Instructions to follow
Could you print every line of the material below, keeping each one unchanged?

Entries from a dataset
========================================================================

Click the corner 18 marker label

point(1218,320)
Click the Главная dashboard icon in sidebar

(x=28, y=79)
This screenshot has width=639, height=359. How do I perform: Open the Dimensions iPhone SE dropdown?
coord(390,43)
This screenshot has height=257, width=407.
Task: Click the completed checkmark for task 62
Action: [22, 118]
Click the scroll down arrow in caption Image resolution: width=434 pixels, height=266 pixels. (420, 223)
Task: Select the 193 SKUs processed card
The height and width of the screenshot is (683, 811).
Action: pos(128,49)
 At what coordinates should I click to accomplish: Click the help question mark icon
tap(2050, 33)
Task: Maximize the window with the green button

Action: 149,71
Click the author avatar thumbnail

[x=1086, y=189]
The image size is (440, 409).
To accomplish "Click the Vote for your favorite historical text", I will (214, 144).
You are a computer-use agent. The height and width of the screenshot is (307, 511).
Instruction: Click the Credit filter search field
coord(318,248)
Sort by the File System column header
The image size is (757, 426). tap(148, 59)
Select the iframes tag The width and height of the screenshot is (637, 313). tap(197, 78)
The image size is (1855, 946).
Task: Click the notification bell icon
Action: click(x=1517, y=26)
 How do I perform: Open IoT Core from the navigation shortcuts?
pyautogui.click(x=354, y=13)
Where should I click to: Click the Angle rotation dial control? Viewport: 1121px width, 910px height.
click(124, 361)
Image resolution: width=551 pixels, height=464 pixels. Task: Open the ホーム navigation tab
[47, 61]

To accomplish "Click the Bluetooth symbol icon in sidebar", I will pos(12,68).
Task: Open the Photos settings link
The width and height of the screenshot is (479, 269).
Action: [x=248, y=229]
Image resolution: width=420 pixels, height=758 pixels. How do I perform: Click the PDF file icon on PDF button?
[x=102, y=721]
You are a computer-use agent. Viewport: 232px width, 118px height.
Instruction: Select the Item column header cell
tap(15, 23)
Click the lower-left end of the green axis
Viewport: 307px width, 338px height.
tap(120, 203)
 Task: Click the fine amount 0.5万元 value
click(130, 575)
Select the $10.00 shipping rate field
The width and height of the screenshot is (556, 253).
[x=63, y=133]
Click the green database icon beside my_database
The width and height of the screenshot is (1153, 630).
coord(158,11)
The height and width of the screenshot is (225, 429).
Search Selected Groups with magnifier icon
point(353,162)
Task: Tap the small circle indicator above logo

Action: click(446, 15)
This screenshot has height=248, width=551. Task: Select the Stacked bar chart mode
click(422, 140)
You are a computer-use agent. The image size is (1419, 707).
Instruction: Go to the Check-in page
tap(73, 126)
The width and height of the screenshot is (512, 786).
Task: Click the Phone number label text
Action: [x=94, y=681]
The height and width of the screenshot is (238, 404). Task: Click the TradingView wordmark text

========================================================================

Result of this task
Click the corner 18 marker label

point(1218,320)
Click the Главная dashboard icon in sidebar

(x=28, y=79)
This screenshot has width=639, height=359. How do I perform: Open the Dimensions iPhone SE dropdown?
coord(390,43)
This screenshot has height=257, width=407.
Task: Click the completed checkmark for task 62
Action: [22, 118]
Click the scroll down arrow in caption Image resolution: width=434 pixels, height=266 pixels. (420, 223)
Task: Select the 193 SKUs processed card
The height and width of the screenshot is (683, 811).
Action: pos(128,49)
 At what coordinates should I click to accomplish: Click the help question mark icon
tap(2050, 33)
Task: Maximize the window with the green button

Action: 149,71
Click the author avatar thumbnail

[x=1086, y=189]
The image size is (440, 409).
To accomplish "Click the Vote for your favorite historical text", I will (214, 144).
You are a computer-use agent. The height and width of the screenshot is (307, 511).
Instruction: Click the Credit filter search field
coord(318,248)
Sort by the File System column header
The image size is (757, 426). tap(148, 59)
Select the iframes tag The width and height of the screenshot is (637, 313). tap(197, 78)
The image size is (1855, 946).
Task: Click the notification bell icon
Action: click(x=1517, y=26)
 How do I perform: Open IoT Core from the navigation shortcuts?
pyautogui.click(x=354, y=13)
Where should I click to: Click the Angle rotation dial control? Viewport: 1121px width, 910px height.
click(124, 361)
Image resolution: width=551 pixels, height=464 pixels. Task: Open the ホーム navigation tab
[47, 61]

To accomplish "Click the Bluetooth symbol icon in sidebar", I will pos(12,68).
Task: Open the Photos settings link
The width and height of the screenshot is (479, 269).
Action: [x=248, y=229]
Image resolution: width=420 pixels, height=758 pixels. How do I perform: Click the PDF file icon on PDF button?
[x=102, y=721]
You are a computer-use agent. Viewport: 232px width, 118px height.
Instruction: Select the Item column header cell
tap(15, 23)
Click the lower-left end of the green axis
Viewport: 307px width, 338px height.
tap(120, 203)
 Task: Click the fine amount 0.5万元 value
click(130, 575)
Select the $10.00 shipping rate field
The width and height of the screenshot is (556, 253).
[x=63, y=133]
Click the green database icon beside my_database
The width and height of the screenshot is (1153, 630).
coord(158,11)
The height and width of the screenshot is (225, 429).
Search Selected Groups with magnifier icon
point(353,162)
Task: Tap the small circle indicator above logo

Action: click(446, 15)
This screenshot has height=248, width=551. Task: Select the Stacked bar chart mode
click(422, 140)
You are a computer-use agent. The image size is (1419, 707).
Instruction: Go to the Check-in page
tap(73, 126)
The width and height of the screenshot is (512, 786).
Task: Click the Phone number label text
Action: [x=94, y=681]
The height and width of the screenshot is (238, 404). Task: Click the TradingView wordmark text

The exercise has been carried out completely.